6 – Fantasy baseball articles - There is very little that I enjoy more than terribly written or researched fantasy articles. I'm not particular about the sport, though since I like baseball most, I can pick out the articles that are full of shit much easier. And there are more than enough crappy articles floating around the interwebs at this time of the year. I just found a site that talks about "hoping to become your source for tips and strategy for fantasy baseball 2015" but doesnt have a single article linked that is from this year. There is actually one that is a billed as a list of sleepers for 2013 and includes Evan Gattis. Thats the whole list. Evan Gattis. That is some hard hitting analysis. I think I am going to bookmark that page and see what other nuggest of wisdom I can get from it.
5 – Mad Bum - 2014's Sports Illustrated Sportsman of the Year played Superman to the Royals' General Zod in last year's World Series. What will he do for an encore? The potential outcomes range from pulling a Steve Nebraska and striking out every batter he faces while curing cancer and ending world hunger to breaking down in Spring Training from the massive workload he has put on his shoulder/elbow before his 26th birthday. Either way, the man who married his high school sweetheart and gave her a cow as a wedding present will be quietly entertaining.
4 – The San Diego Ron Burgendys - Has your team been perennially shitty since the Clinton years? Do you wear an exciting combination of brown and yellow that looks like the dookie someone dropped on Pablo Sandookieval? Did your infield hit a combine .158/.199/.256 last year (approximate)? Oh the things that one offseason can do. Wait...the offseason didnt solve any of these problems?
3 – Spring Training Baseball - The possibilities are endless. The weather is warm. Guys wearing jerseys with numbers in the 60s and 70s will be hitting and pitching to each other enough that it will convince a bunch of people that one of them is worth bringing up with the big team until he has to face the actual MLB caliber players. I love ST for the first week...then I just want the games to start. On a side note, we will finally get a chance to see if guys like Matt Harvey, AJ Griffin and Jarrod Parker are ready to go after an entire year off. I even promise not to make any reference whatsoever to the guy playing third base for the Yankees...Chase Headley.
2 – We Get Tacos…or whatever comes next - One of the best things about last year was the now famous Rockie promotion of "We Get Tacos" and the Mike Shaw Subaru Super Mo Replay. With the free trial of MLB Extra Innings on Direct TV (at least, I better get that again), I cant wait to see what goodies some of the other teams have waiting to be discovered. And if there isnt anything great, we can always fall back on "We Get Tacos."
1 – Rougned Odor and Rougned Odor - In one of the best moves of all time, the Texas Rangers signed Rougned Odor, younger brother of Rougned Odor, this week. Thats right...the two brothers have the exact same name. The soon to be 21 year old Odor was the Rangers second baseman much of last year and established himself as decent but not spectacular player.
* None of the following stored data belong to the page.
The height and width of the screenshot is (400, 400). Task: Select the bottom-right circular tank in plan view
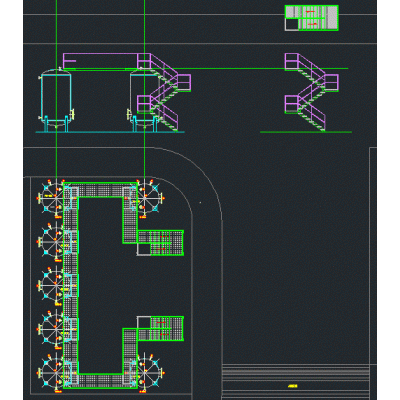(x=150, y=371)
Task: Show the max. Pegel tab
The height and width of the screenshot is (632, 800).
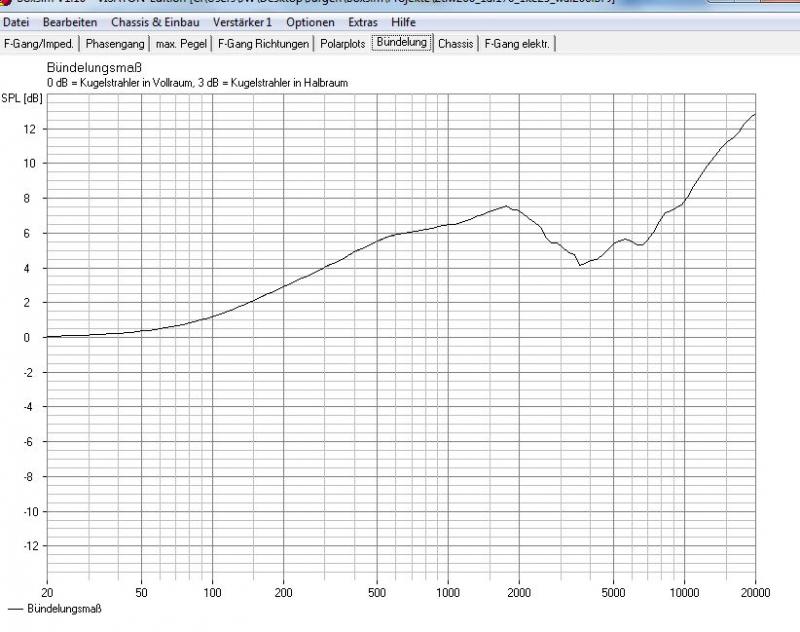Action: (x=181, y=43)
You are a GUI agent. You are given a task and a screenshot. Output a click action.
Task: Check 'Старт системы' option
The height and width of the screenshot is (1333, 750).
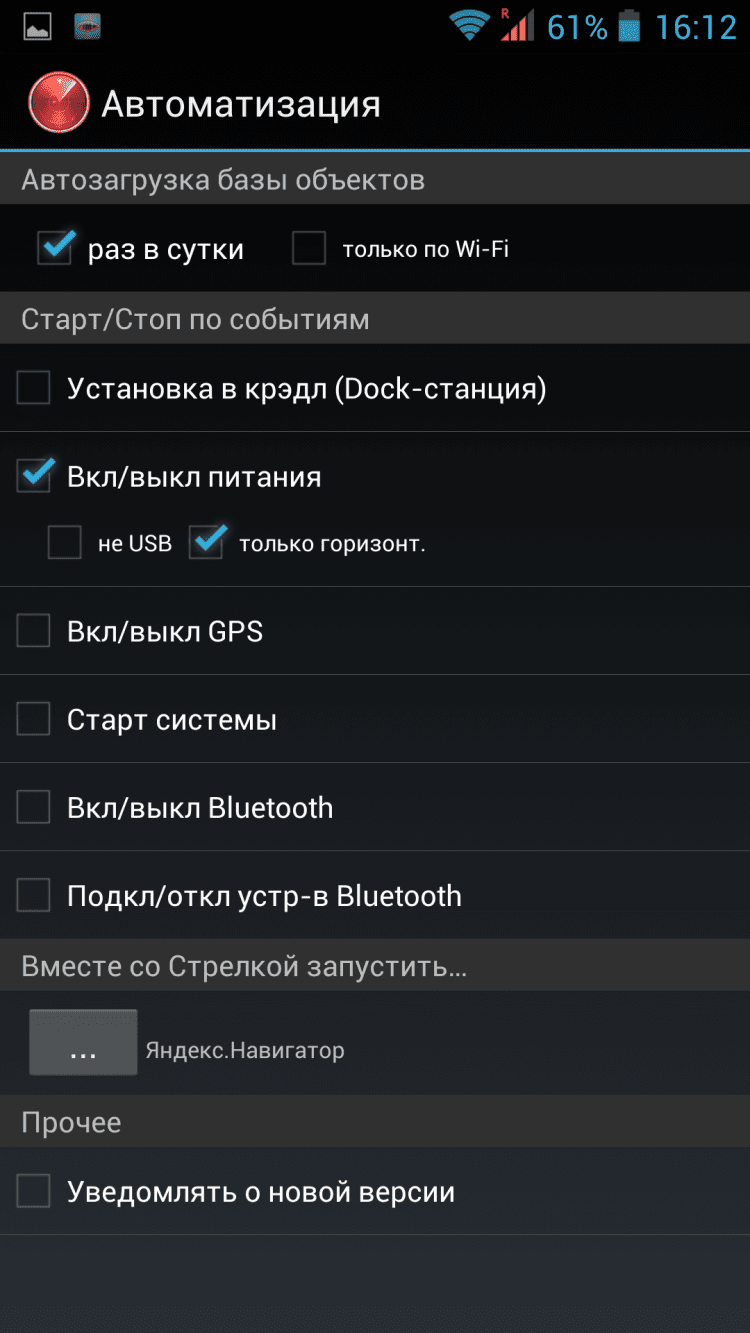point(34,719)
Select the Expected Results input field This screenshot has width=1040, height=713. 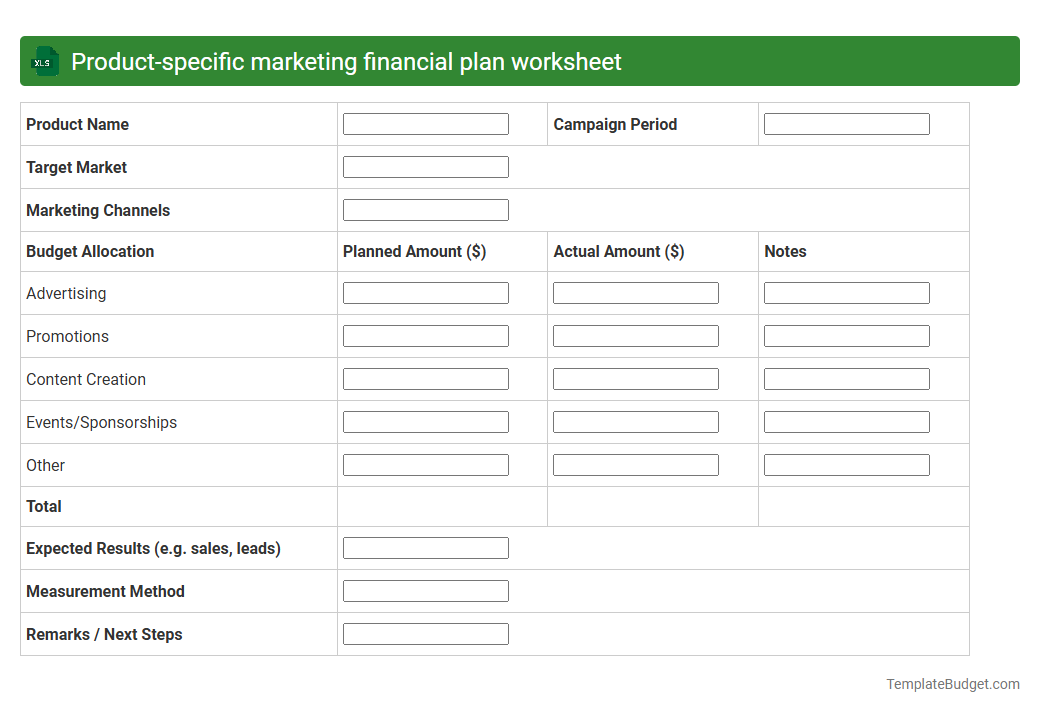coord(425,547)
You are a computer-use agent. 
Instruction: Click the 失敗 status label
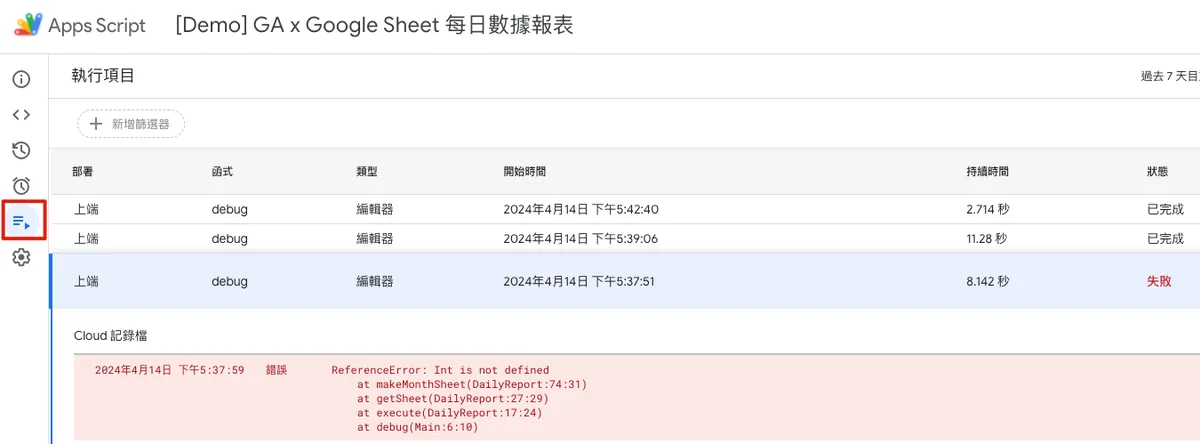(x=1158, y=282)
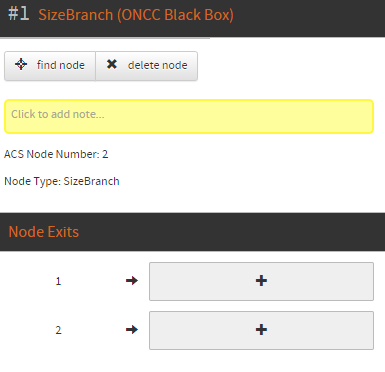Screen dimensions: 385x372
Task: Select the exit number 1 label
Action: point(58,281)
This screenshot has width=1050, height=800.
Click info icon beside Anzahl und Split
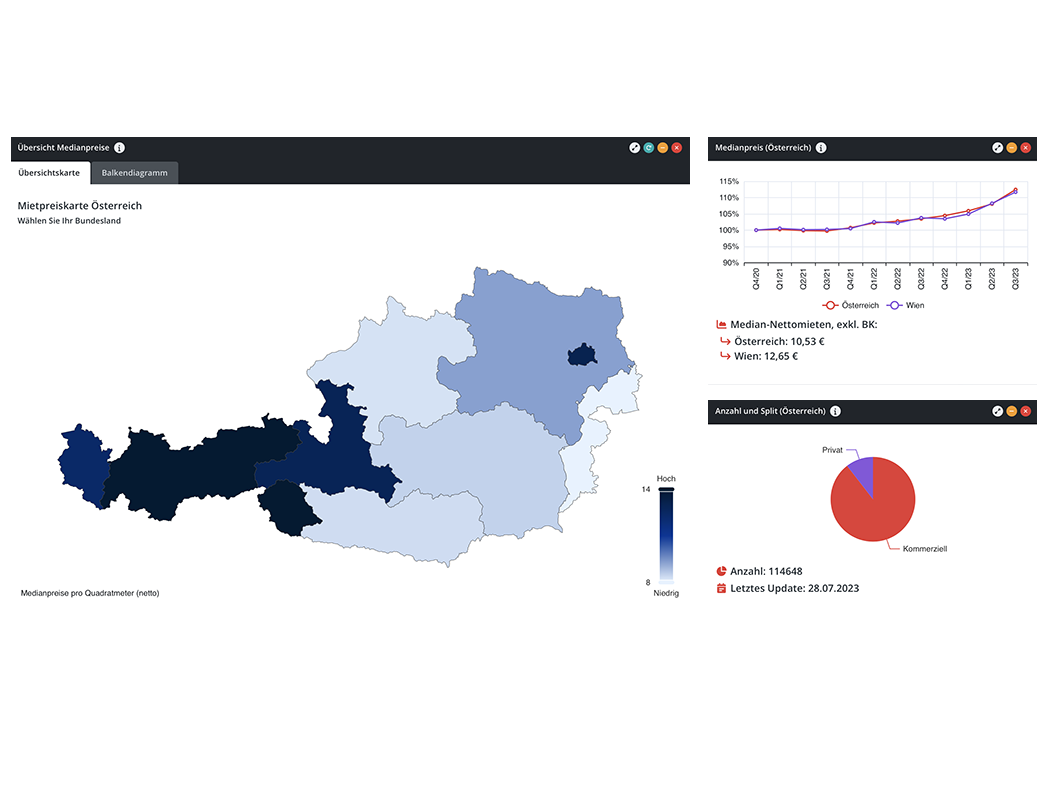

He was likely to have some stiff competition for the starting job from the aforementioned Profar before Profar broke hisself again. Now the Rangers' keystone job appears to be all but officially his. The 17 year old younger Odor is also a middle infielder, so in a coupld of seasons the Rangers might have a full fledged Odor problem in the middle of the diamond (wow that was a terrible pun, but I loved every second of it). I am not gonna lie, the possibility of an Odor-Odor-Fielder double play happening at some point, even if its spring training, makes me happy in ways that only Garrett Richards and George Springer can top.